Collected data
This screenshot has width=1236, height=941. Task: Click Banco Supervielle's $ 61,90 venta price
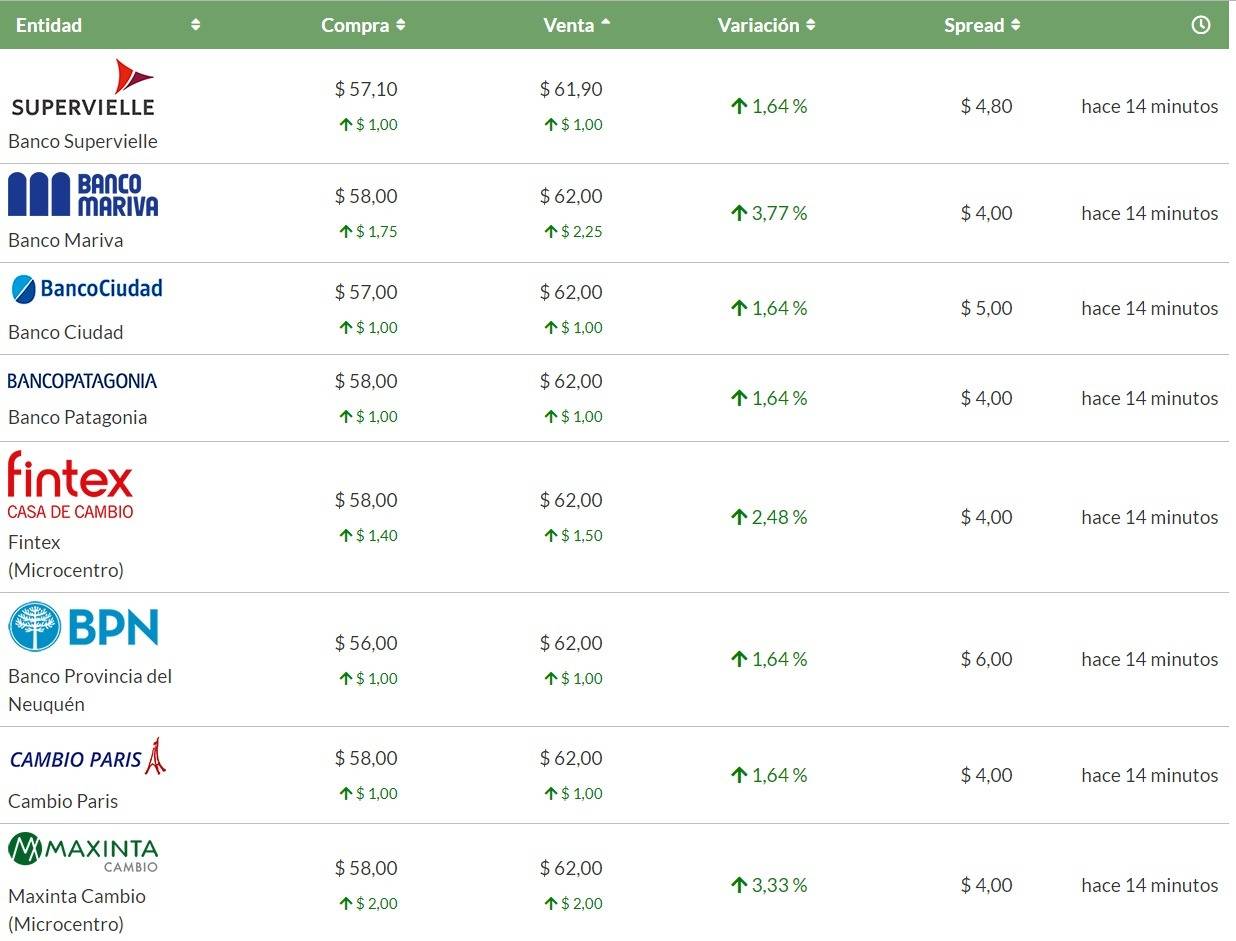pyautogui.click(x=571, y=89)

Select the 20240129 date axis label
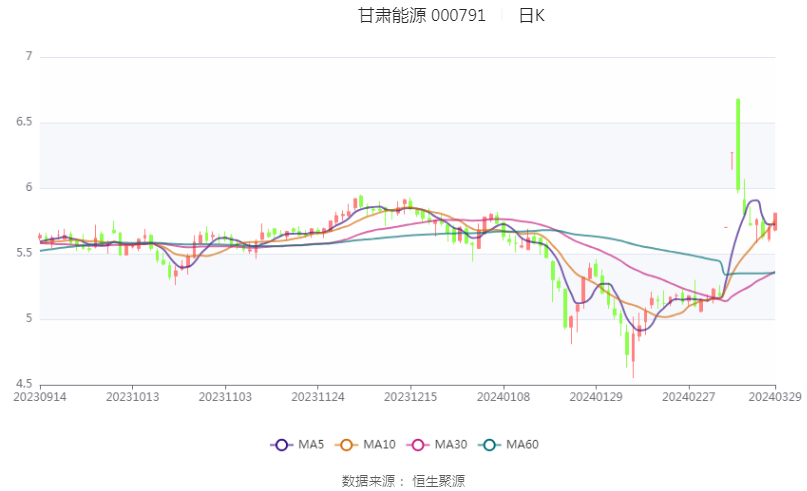point(596,397)
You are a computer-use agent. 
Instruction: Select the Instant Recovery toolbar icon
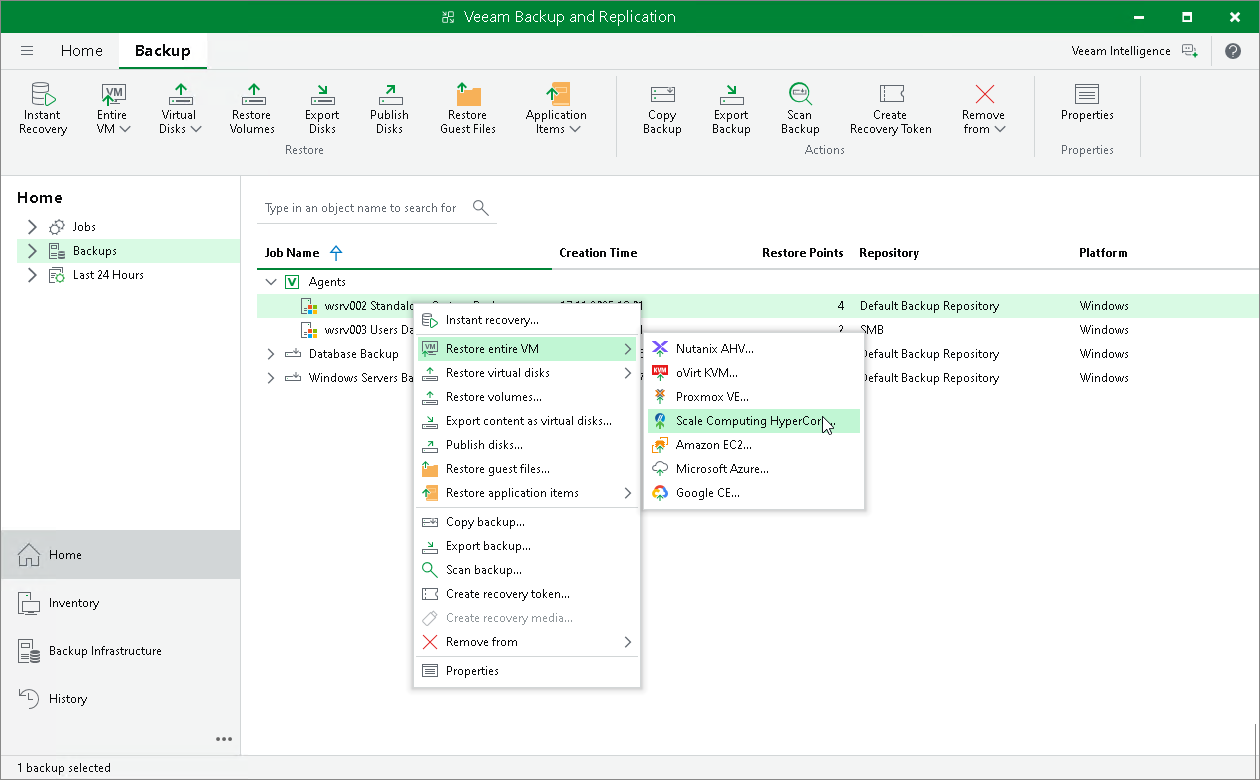(42, 107)
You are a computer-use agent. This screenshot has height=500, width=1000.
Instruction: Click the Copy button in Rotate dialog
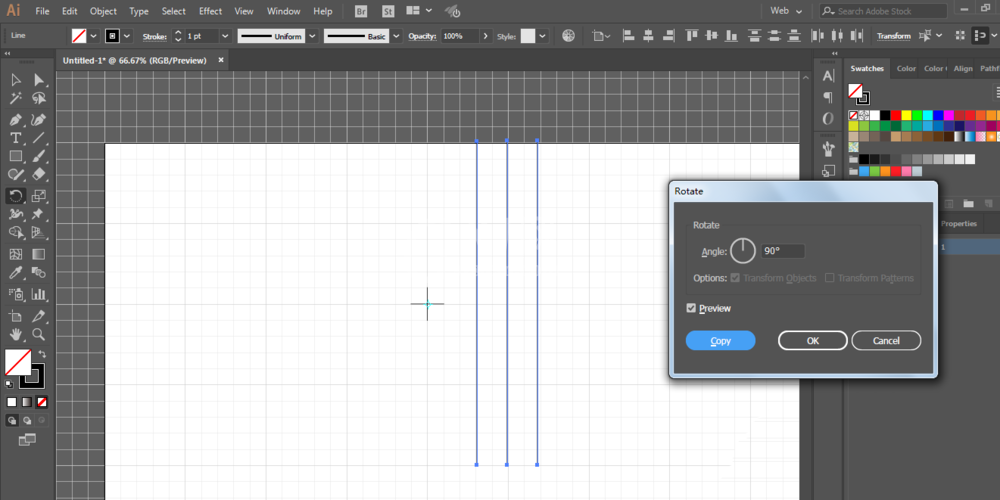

#### Your task
From the line containing "Instruction: Select the" through the last line of the records above, reproduce every line exactly, leaving out the pictures.

#### Answer space
Instruction: Select the Instant Recovery toolbar icon
(42, 107)
You are a computer-use agent. This screenshot has height=500, width=1000.
Instruction: Click the Copy button in Rotate dialog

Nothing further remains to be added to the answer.